The most acceptable level of evidence in determining the efficacy of a proposed preventive measure is a randomized double blind controlled trial.¹ It is almost impossible to realize this standard of proof in the context of sports injuries. For example, the wearing of any protective equipment such as a helmet is immediately obvious to both subject and observer. This is also true of most changes in the environment. Furthermore, it is almost impossible to recruit large numbers of volunteers for a non-blinded but randomized trial. At some future date, a quasiexperimental trial may be attempted through the distribution of protective equipment such as bicycle helmets to one group of schools, with a second well matched group of schools serving as controls. However, the findings from such a trial are likely to be compromised by a low rate of helmet use among the experimental group, and contamination leading to some helmet use by controls. Further, because the rate of injury is relatively low, it will be necessary to recruit a very large number of subjects in order to demonstrate any significant effect from the preventive measures.

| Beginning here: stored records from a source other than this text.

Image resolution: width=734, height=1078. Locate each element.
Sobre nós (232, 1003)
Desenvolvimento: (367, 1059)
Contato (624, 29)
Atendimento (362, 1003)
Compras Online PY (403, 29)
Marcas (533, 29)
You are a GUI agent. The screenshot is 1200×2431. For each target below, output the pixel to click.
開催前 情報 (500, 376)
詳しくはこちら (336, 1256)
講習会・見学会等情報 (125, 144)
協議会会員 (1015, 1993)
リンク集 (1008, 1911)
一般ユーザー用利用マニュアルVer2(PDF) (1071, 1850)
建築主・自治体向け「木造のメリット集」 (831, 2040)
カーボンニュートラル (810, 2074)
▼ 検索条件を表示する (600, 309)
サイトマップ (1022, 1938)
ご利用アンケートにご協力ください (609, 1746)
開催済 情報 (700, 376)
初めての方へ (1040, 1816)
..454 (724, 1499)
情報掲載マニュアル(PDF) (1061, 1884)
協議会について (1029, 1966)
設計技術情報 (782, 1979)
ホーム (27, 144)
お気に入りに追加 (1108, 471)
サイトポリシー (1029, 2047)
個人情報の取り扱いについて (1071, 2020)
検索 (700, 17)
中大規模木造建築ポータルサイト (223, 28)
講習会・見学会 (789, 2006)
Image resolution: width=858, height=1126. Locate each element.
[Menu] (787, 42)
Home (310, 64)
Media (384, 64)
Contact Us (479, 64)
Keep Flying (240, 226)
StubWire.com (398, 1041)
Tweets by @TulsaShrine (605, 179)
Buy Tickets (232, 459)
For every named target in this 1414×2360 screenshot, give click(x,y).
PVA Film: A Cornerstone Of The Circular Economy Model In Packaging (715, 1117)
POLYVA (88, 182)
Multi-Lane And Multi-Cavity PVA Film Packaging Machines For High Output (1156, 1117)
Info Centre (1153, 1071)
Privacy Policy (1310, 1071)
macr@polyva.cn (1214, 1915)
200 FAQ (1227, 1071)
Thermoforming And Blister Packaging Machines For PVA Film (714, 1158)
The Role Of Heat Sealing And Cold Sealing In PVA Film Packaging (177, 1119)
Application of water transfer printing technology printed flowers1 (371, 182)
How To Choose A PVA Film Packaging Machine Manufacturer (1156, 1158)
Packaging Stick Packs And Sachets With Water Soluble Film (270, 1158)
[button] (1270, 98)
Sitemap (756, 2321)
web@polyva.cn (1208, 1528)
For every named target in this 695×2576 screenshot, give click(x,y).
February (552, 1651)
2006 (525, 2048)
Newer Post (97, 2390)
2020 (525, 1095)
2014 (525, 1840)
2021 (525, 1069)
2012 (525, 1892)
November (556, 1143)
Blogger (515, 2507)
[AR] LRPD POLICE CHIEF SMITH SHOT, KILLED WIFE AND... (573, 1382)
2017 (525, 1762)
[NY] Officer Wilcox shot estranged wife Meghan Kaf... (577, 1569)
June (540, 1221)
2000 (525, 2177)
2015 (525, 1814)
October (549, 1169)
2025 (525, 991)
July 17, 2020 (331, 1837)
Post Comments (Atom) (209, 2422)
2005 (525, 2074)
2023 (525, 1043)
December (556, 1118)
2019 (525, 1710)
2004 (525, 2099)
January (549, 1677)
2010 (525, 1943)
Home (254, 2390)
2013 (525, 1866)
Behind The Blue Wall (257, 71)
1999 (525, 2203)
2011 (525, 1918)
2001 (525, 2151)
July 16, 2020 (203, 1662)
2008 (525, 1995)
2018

The currently available evidence on the benefits of cycle helmets seems limited to five case-control reports and several time series studies.⁴ In general, these analyses suggest the benefit of wearing a helmet when cycling. However, the nature of “cycling” is poorly defined. Some reports refer to competitive cycling, and these results are not necessarily applicable to recreational cycling using bicycles with upright handlebars. In children, many injuries also arise from trick behaviour rather than the proper and intended use of a bicycle.

COMMUNICATING BENEFIT

Even after accumulating sound scientific evidence of benefit from a preventive tactic, it is not always easy to communicate this information to the general public. Sibert noted problems of communication in the context of cycle helmet use.² Some individuals saw the wearing of a helmet as reducing the enjoyment of cycling and thus as discouraging a form of physical activity that was beneficial to health.⁵ One study based its calculations on the dubious assumption that all road incidents causing fatal head injuries would have been prevented if the individuals concerned had worn a helmet. Working from this premise, the authors concluded that more lives would have been saved if pedestrians and motorists had worn helmets than if such action had been taken by cyclists.⁶

At best, the wearing of a helmet is likely to reduce rather than abolish head injuries, and it will not make cycling entirely risk-free. Certainly, the use of helmets should not discourage the introduction of other preventive measures, such as the development of cycle paths and the introduction of “traffic calming” devices. Some authors have questioned the efficacy of cycle helmets (mainly on the basis of anecdotal evidence).⁷ It is clear that some helmets are much stronger, better designed and more effective than others, and unfortunately current data do not relate the extent of protection to the quality of the helmet that is worn. Case-control studies suggest that wearing a typical cycle helmet reduces the risk of a head injury to about one third of the control value, with a somewhat greater reduction in the incidence of more serious head injuries.^7,8 Helmets are not cheap, and cost-benefit analyses are thus appropriate. In deprived areas, special measures may be needed to facilitate helmet use by poor children.⁹ In one study, the estimated cost per life saved was acceptable for primary schoolchildren (around NZ $100 000), but it was very high for adults (around NZ $1 000 000).⁷ Thus, the authors of this report concluded that cycle helmets should be recommended for children, but not for the average adult cyclist.

CONCLUSIONS

There are many obstacles to an evidence based programme of sports injury prevention. Nevertheless, modifications of questionnaires can enhance assessments of risk exposure, and define the nature and severity of injuries more clearly. In some situations, quasiexperimental assessments of protection are possible. But even when benefit has been categorically established, public acceptance and implementation of appropriate preventive measures will remain a major challenge.